# Fajitas...



## JessMumzyJxx

So recently i've been having an overloading craving for fajitas since i've been preg. I'm talking eating at least 3-4 a day, the Odel Paso hot chilli pepper ones.

I'd like to think of every craving possible out there these can't be the worst? Anybody have a stranger one? :blush:


----------



## xXerinXx

I haven't have any weird cravings yet, but my aunt craved peanut butter and jelly hotdogs when she was pregnant with her 1st. Blehh!


----------



## Shanelley

Mines not weirder, But i crave Banoffee pie, and Tomatoes. And the other day i couldn't get enough cheese and mushroom pizza


----------



## Pixiebear

Funny you said about fajitas.. I've got a obsession with eating enchiladas.. I don't normally like spicy food.. lol


----------



## amygwen

YUUUUUUUM :D

No weird cravings over here.. but I really want fajitas now! :D :D


----------



## x__amour

I never had strange cravings like pica or anything but I ate hundreds and hundreds of plums... And quite a ton of Taco Bell. :lol:


----------



## Bexxx

Haha, I totally crave fajitas, I eat them ALL the time!
And tacos, enchiladas, nachos, just anything mexican :haha:


----------



## charlotte88

x__amour said:


> I never had strange cravings like pica or anything but I ate hundreds and hundreds of plums... And quite a ton of Taco Bell. :lol:

its funny you mention pica. 
I have had a form of it since i was really little. Not eating things though just chewing them. but since being pregnant its gone hehe. Will be interesting to see if it comes back afterwards. 
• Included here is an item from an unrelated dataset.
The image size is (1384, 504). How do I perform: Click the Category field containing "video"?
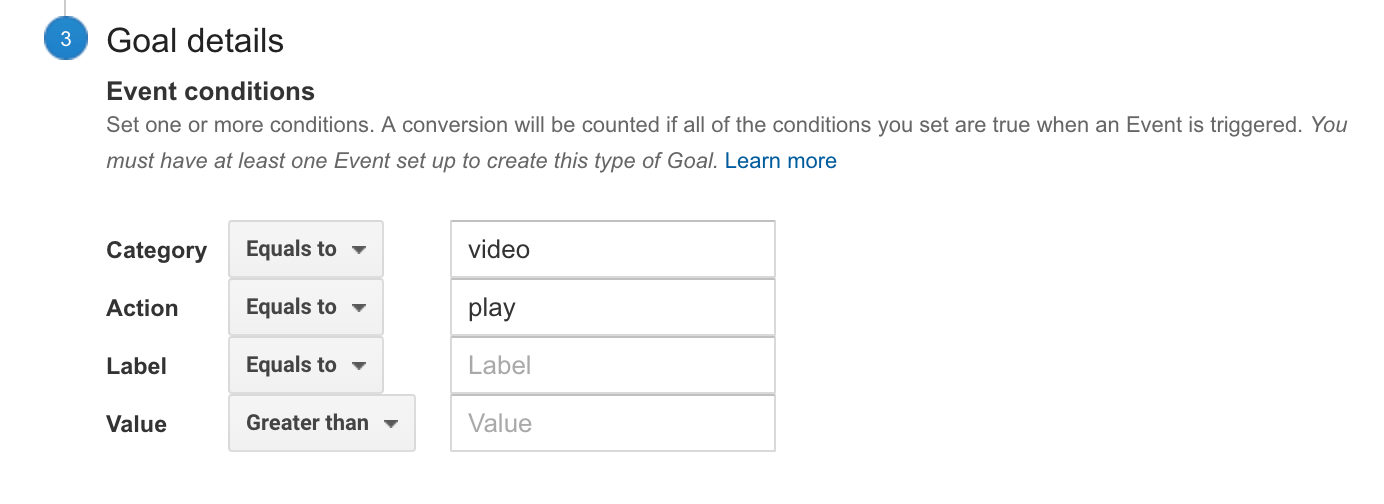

I really love Banana milkshakes and salt and vinegar crisps at the moment though mmmm :) 


xx


----------



## xSarahM

Bexxx said:


> Haha, I totally crave fajitas, I eat them ALL the time!
> And tacos, enchiladas, nachos, just anything mexican :haha:

I'm the same, if it was upto me i would have mexican every night! But OH really isnt keen on it :(
But i loved fajitas pre-pregnancy anyway. My OH has limited me to 'Fajita Friday'. Which i dont exactly see as fair, considering as i do all the cooking throughout the week.


----------



## Lola472

I was in love with fajitas and most mexican food before even getting pregnant! But I definitely want it now- mainly nachos. But my main craving has been for Blackberry milkshakes. I don't know why. But one of my friends was craving brownies with melted cheese (like cheddar) on top. That's the weirdest I've heard.


----------